Friday, August 17, 2007
No. 109: Loaded
Band: Velvet Underground
Album: Loaded
Why Rolling Stone gets it right: While not the band's most groundbreaking work or its rawest, "Loaded" is a beautiful coda to one of the most influential bands of the 60s. "Sweet Jane" and "Rock and Roll" were played on radio a great deal, "Who Loves The Sun?" was on the soundtrack to a big-time movie and "I Found A Reason" found a second life as Cat Power's greatest cover.
Why Rolling Stone gets it wrong: I'm not sure RS has it wrong. "Loaded" isn't the first album, but the combination of radio-friendliness and the weight of the band puts "Loaded" up there.
Best song: My favorite song on the album is probably "Who Loves The Sun?" if only because it's all about juxtaposition. One of the more twee songs in 1970, the lyrics are delightfully dark.
Worst song: I'm not in love with "Cool It Down."
Is it awesome?: Absolutely. It's the record that non-Velvets fans have to have.

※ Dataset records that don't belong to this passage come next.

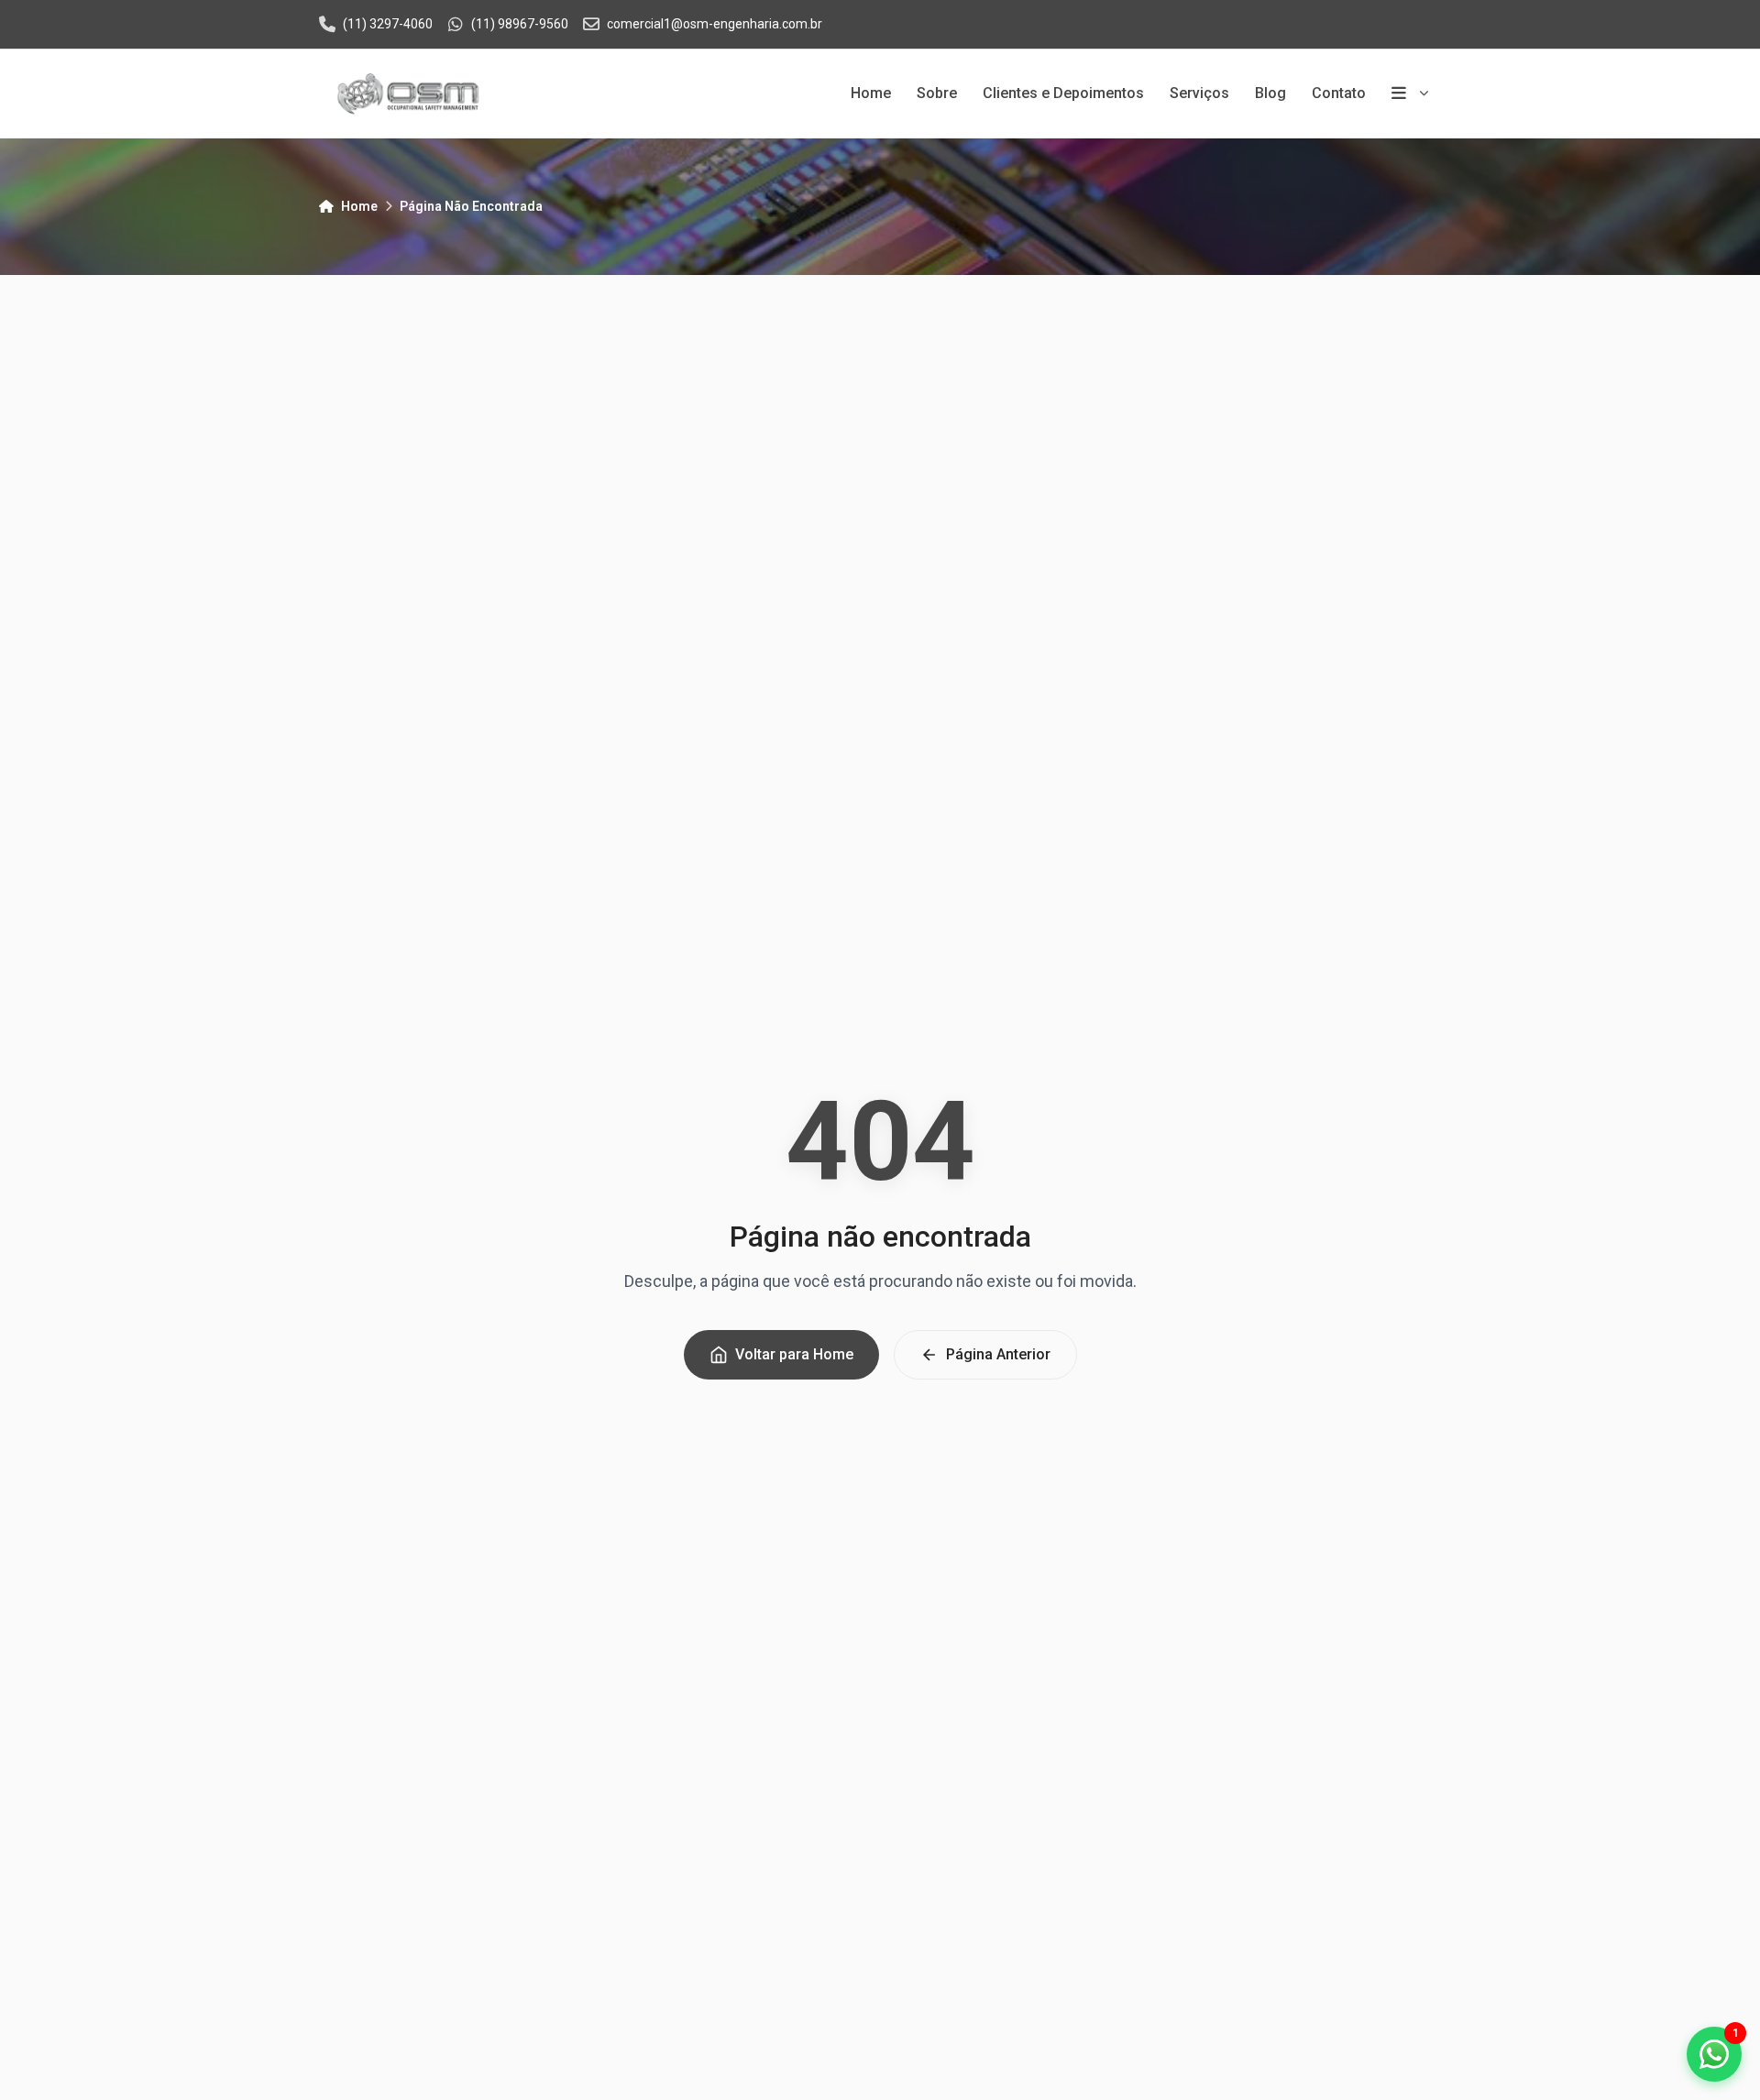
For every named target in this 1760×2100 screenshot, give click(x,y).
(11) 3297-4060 (388, 23)
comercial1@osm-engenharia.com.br (714, 23)
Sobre (937, 93)
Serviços (1199, 93)
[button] (1714, 2054)
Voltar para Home (794, 1354)
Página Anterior (998, 1354)
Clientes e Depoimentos (1063, 93)
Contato (1339, 93)
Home (871, 93)
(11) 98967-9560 (519, 23)
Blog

"Loaded" is named as such because the record company reportedly wanted an album "loaded with hits" from the band. Reed, ever the sellout, decided to comply and stacked the album with radio-friendly song after radio-friendly song. It's strange to think that "Loaded" is a sellout album, but that's exactly what it was. Mo Tucker was taking care of her newborn, John Cale was long gone. It was a different group.
And the album teeters a weird line. It's nowhere near the experimentation of the earlier records (no Cale viola, no raucous feedback), but it was still the Velvets, so it didn't sell. At all. Reviewers didn't like it.
Everyone come around since. The Velvets are deified by most critics now -- rightfully so, for the most part -- and listening to the songs, the critics are correct. "Who Loves The Sun?" is Belle & Sebastian before B+S existed, "Rock and Roll" is the kind of jukebox heroism that rock has relied on forever, "Sweet Jane" is classic love-ish song that still resonates and "Oh! Sweet Nuthin'" is classic Reed ballad.
The label tinkered with a lot of the production and sequencing, mostly because Reed had left the band towards the end of recording, though the 1997 re-release has fixed most of that. It's fantastic album, with or without Reed's wishes being granted.